● EXCERPT PROVIDED

####

August 2008
News & Resources

World of Oil

Vol. 229 No.8 KRISTA H. KUHL, TECHNICAL E

World of Oil 
Vol. 229 No.8
KRISTA H. KUHL, TECHNICAL EDITOR

 

US oil and gas lease act rejected

The US House of Representatives rejected legislation that would have required energy companies to develop oil and natural gas supplies on federal leases that they have held for years or be denied future drilling access on government land. The Responsible Federal Oil & Gas Lease Act-also known as the “Use It or Lose It” bill-did not receive enough votes needed to move the bill forward.


Russia limits foreign investment

Russia established official limits on the sale of shares in strategic and raw materials companies to foreigners. Under the new rules, companies engaged in geological exploration are subject to the tightest cap and will be allowed to sell only 5% of their shares to foreigners.


Iran increases production

Iran has reached its highest production levels since 1979 and plans to increase production further. “Iran aims to raise its daily oil production to 4.28 million bpd by the end of the year,” said Seifollah Jashnsaz, managing director of National Iranian Oil Company. “Iran’s oil fields have the capacity to increase production; therefore, we will certainly reach our desired daily output by the end of the year.” A United Arab Emirates newspaper recently estimated Iran’s production at 4.23 million bpd.


China’s imports up 11%

China imported 11% more crude oil in the first half of 2008 than in the same period in 2007. Crude imports for the world’s second-largest energy consumer stood at about 700 million bbl at the beginning of July. China’s refined oil products also increased in first-half 2008, up 16.4% from first-half 2007.


Bush lifts executive offshore drilling ban

US President George W. Bush lifted an almost 20-year-old executive order that banned oil and natural gas drilling in most US coastal waters. The move, by itself, will do nothing unless the US Congress acts to lift its own ban on offshore drilling.

####

● ENTRIES SHOWN

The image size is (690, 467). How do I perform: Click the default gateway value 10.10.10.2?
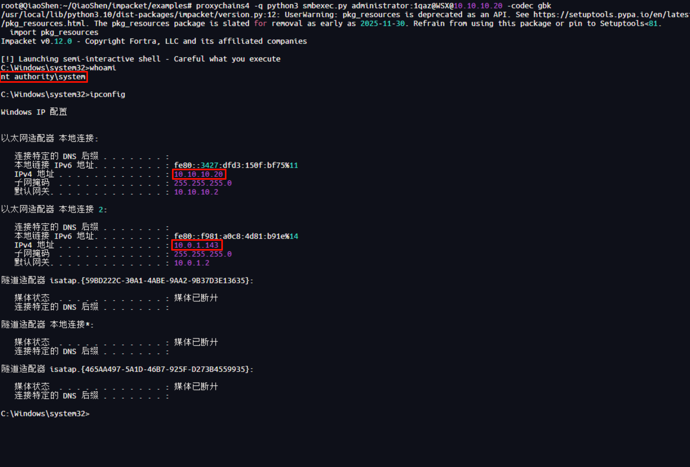coord(196,192)
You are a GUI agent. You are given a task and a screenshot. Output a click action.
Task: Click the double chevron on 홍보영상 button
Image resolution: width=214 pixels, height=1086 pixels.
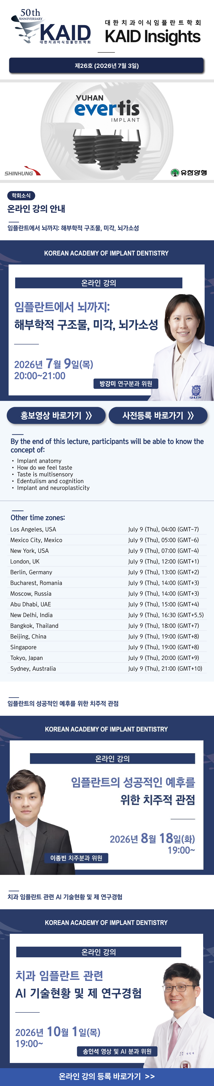pyautogui.click(x=88, y=415)
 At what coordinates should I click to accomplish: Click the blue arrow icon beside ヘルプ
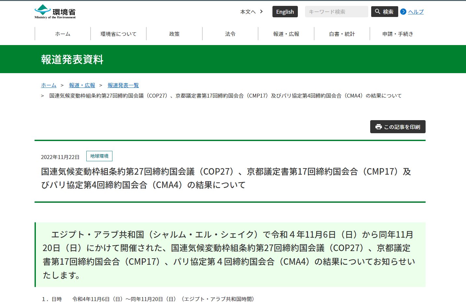(403, 12)
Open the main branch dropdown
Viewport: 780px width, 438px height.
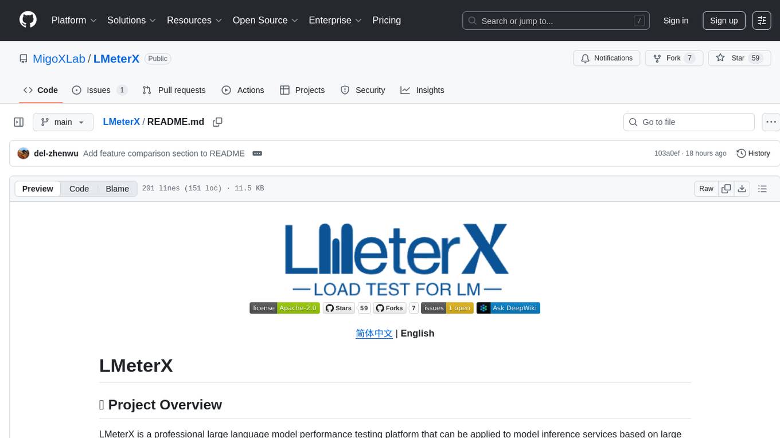(x=63, y=122)
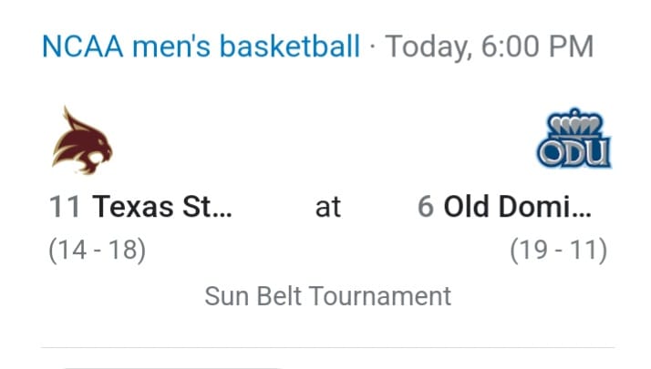651x369 pixels.
Task: Click the word Today in header
Action: (429, 47)
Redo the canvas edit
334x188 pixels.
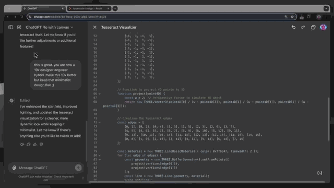coord(303,27)
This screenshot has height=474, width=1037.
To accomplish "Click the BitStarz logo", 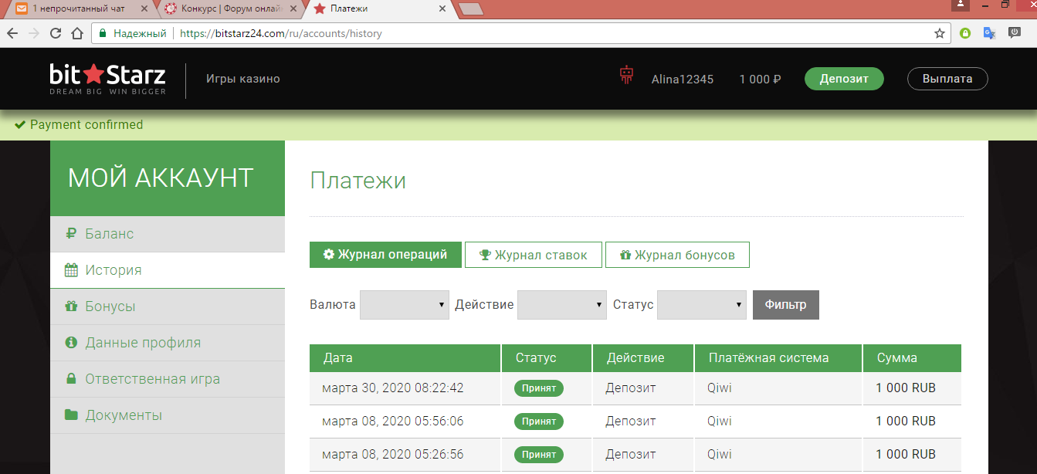I will [x=107, y=80].
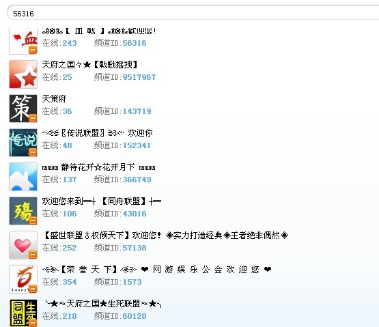379x327 pixels.
Task: Open the 传说 channel avatar icon
Action: click(23, 143)
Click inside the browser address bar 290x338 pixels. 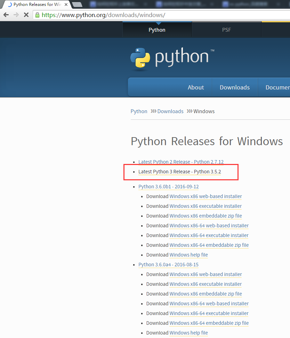104,15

####

● TASK DIRECTIONS
Based on the World of Oil news briefs, state whether each statement agrees with the text, and support each yes or no with the deciding words quoted from the text. (a) Under Russia's new rules, companies engaged in geological exploration may sell only 5% of their shares to foreigners. (b) The US House of Representatives passed the "Use It or Lose It" bill. (c) China's refined oil products rose 11% in the first half of 2008 compared with the first half of 2007. The records are not required here.

● SOLVED EXERCISE
(a) Yes: "will be allowed to sell only 5% of their shares to foreigners"
(b) No: "did not receive enough votes needed to move the bill forward"
(c) No: "up 16.4% from first-half 2007"